**Goal of the exercise**
Find how many lines of the records below contain the word "Task" and write that number by itself.
Segment Start: Data for review
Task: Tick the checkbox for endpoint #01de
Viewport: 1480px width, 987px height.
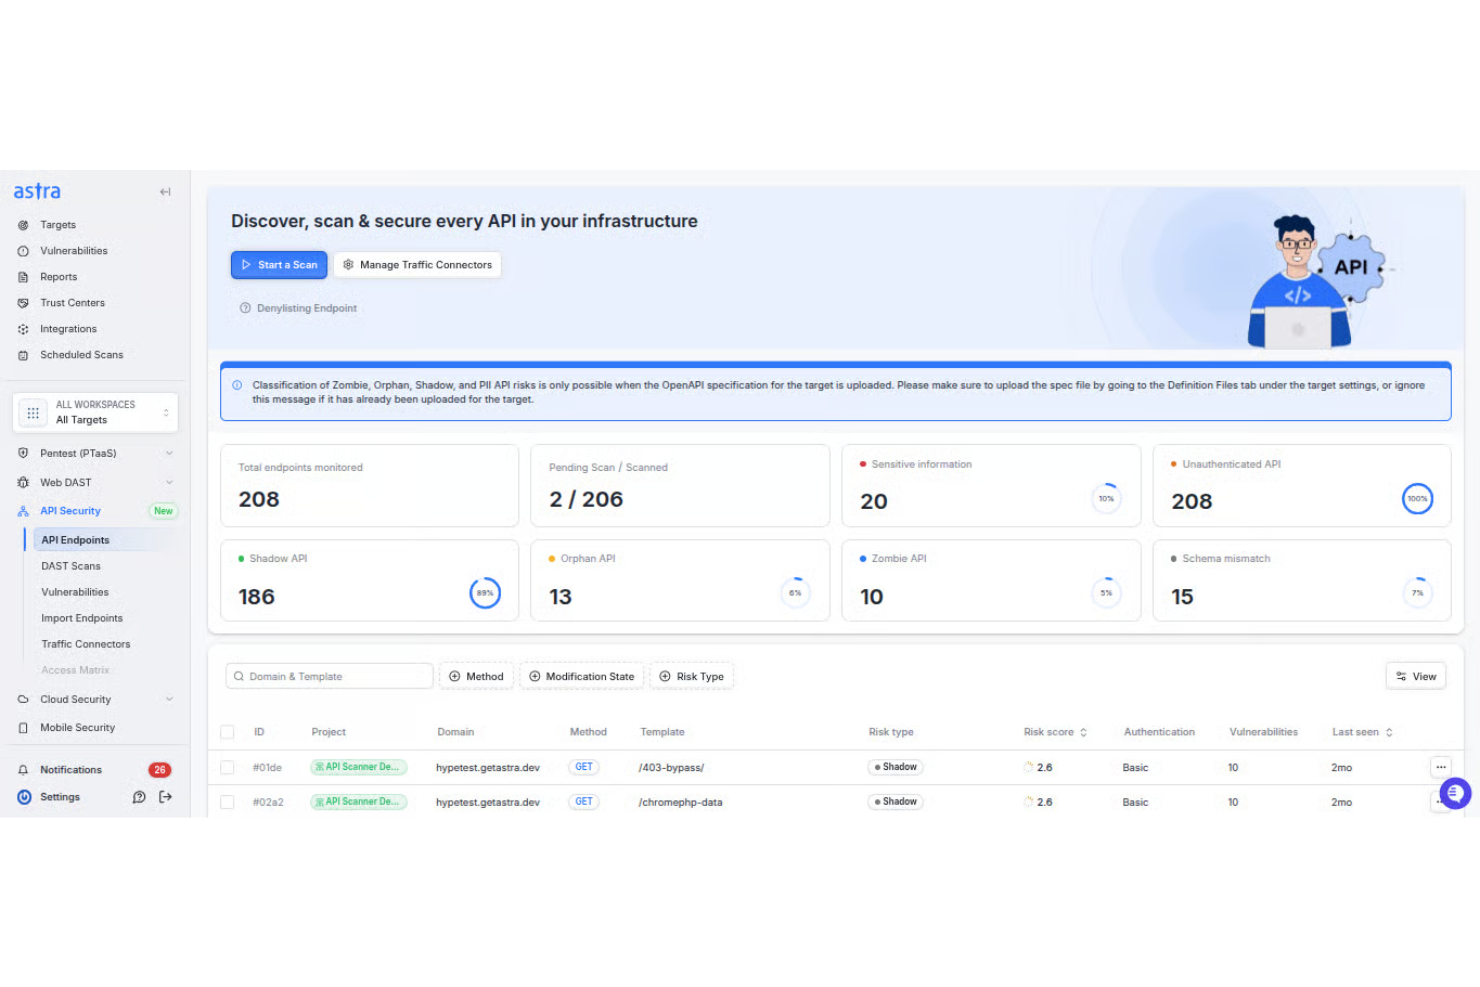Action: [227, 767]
Segment End: Data for review
Segment Start: Data for review
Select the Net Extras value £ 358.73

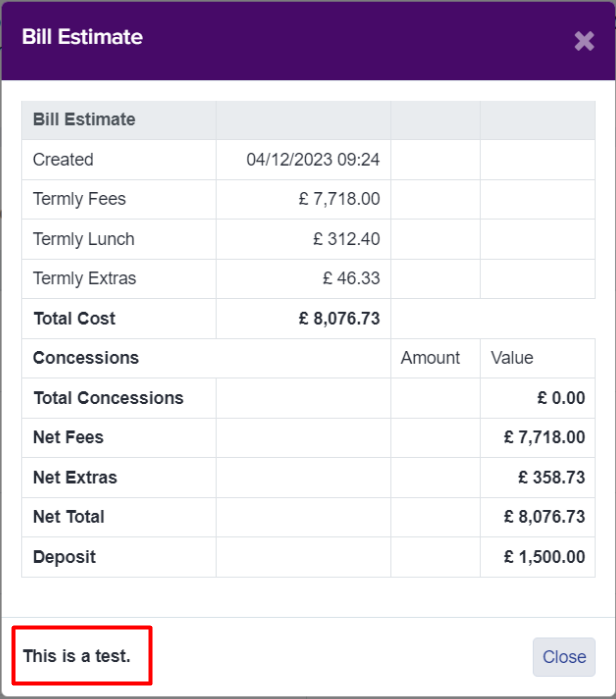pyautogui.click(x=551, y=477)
Segment End: Data for review
Segment Start: Data for review
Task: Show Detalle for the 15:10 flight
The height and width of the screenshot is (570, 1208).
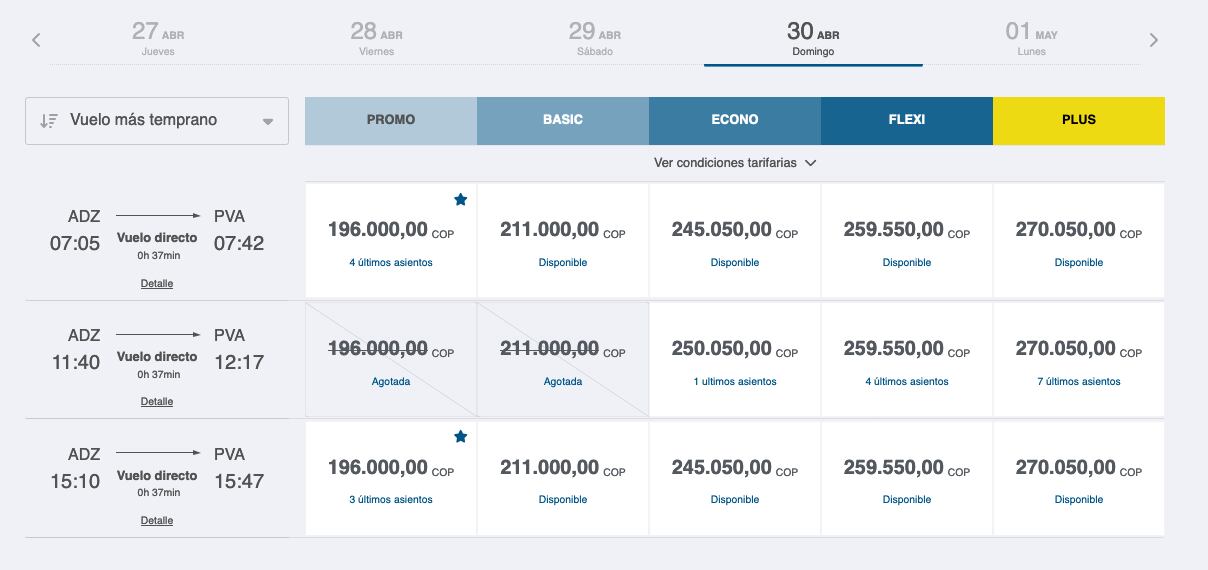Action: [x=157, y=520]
Segment End: Data for review
**Result for this exercise**
2